Opinion
No. 2 CA-CR 2013-0367
04-29-2015
COUNSEL Mark Brnovich, Arizona Attorney General Joseph T. Maziarz, Section Chief Counsel, Phoenix By Joseph L. Parkhurst, Assistant Attorney General, Tucson Counsel for Appellee The Carrillo Law Firm, PLLC, Tucson By F. Michael Carrillo Counsel for Appellant
THIS DECISION DOES NOT CREATE LEGAL PRECEDENT AND MAY NOT BE CITED EXCEPT AS AUTHORIZED BY APPLICABLE RULES.
NOT FOR PUBLICATION
See Ariz. R. Sup. Ct. 111(c)(1); Ariz. R. Crim. P. 31.24.
Appeal from the Superior Court in Pima County
No.
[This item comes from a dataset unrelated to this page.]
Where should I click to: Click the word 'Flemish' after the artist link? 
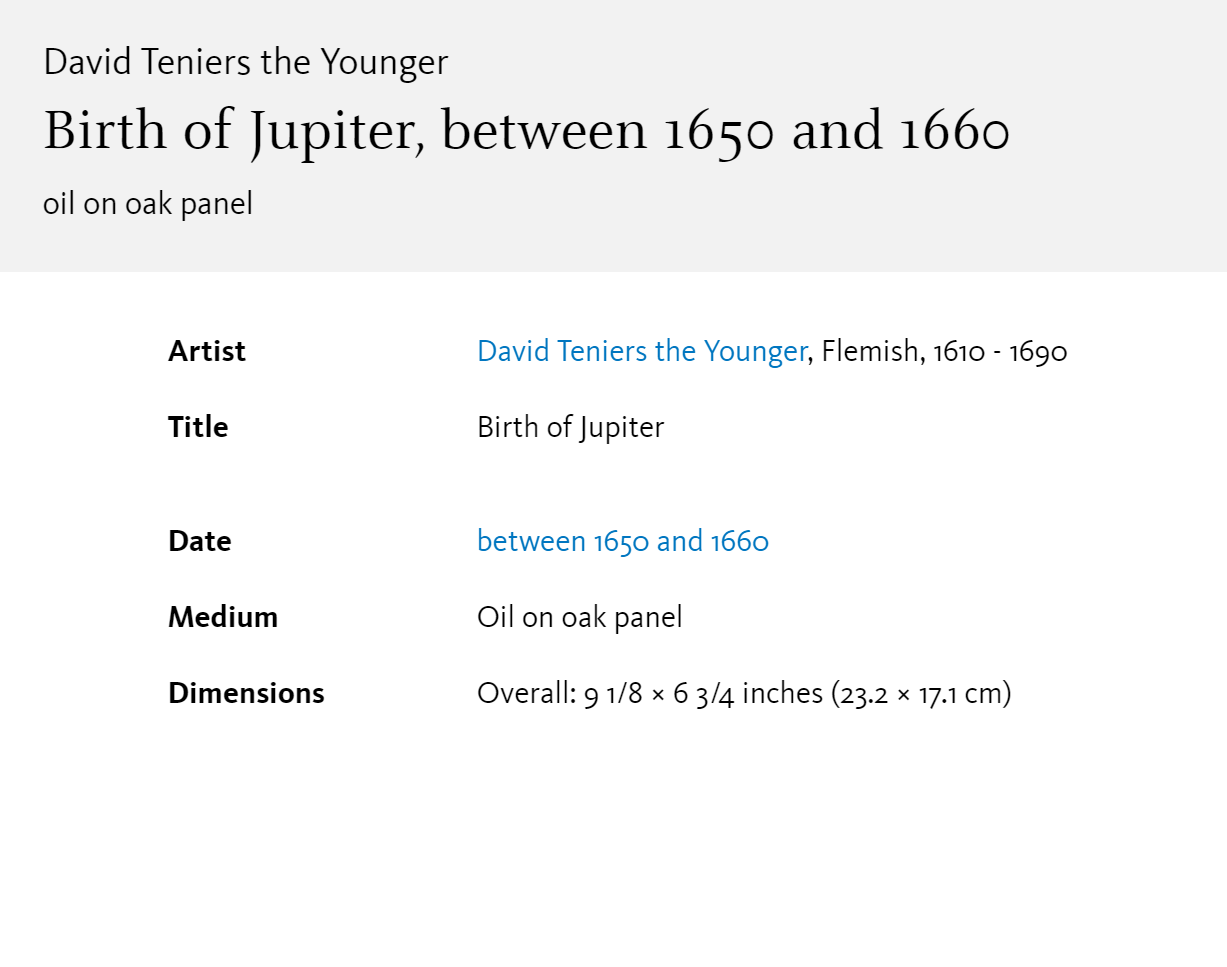point(869,351)
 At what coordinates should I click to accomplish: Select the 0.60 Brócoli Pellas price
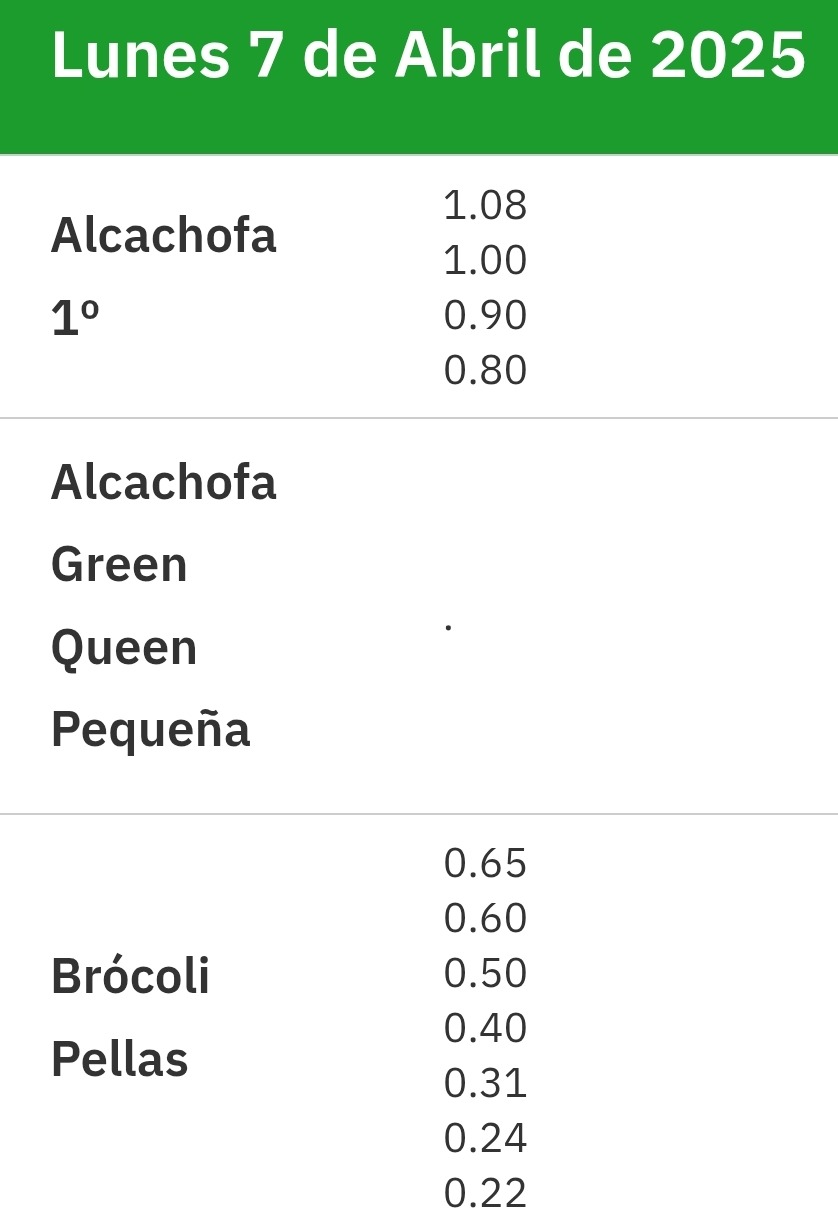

CR20111269001
The Honorable Scott Rash, Judge
AFFIRMED
COUNSEL Mark Brnovich, Arizona Attorney General
Joseph T. Maziarz, Section Chief Counsel, Phoenix
By Joseph L. Parkhurst, Assistant Attorney General, Tucson
Counsel for Appellee
The Carrillo Law Firm, PLLC, Tucson
By F. Michael Carrillo
Counsel for Appellant
MEMORANDUM DECISION
Judge Espinosa authored the decision of the Court, in which Presiding Judge Miller and Chief Judge Eckerstrom concurred. ESPINOSA, Judge:
¶1 After a jury trial, Blanca Montano was convicted of intentional abuse of a child under the age of fifteen with death or serious physical injury likely, a class two felony. The trial court sentenced Montano to a slightly mitigated term of thirteen years' imprisonment. On appeal, she argues the evidence was insufficient to support her conviction, the trial court erred in precluding proffered medical records, and the state committed prosecutorial misconduct during cross-examination. For the following reasons, we affirm.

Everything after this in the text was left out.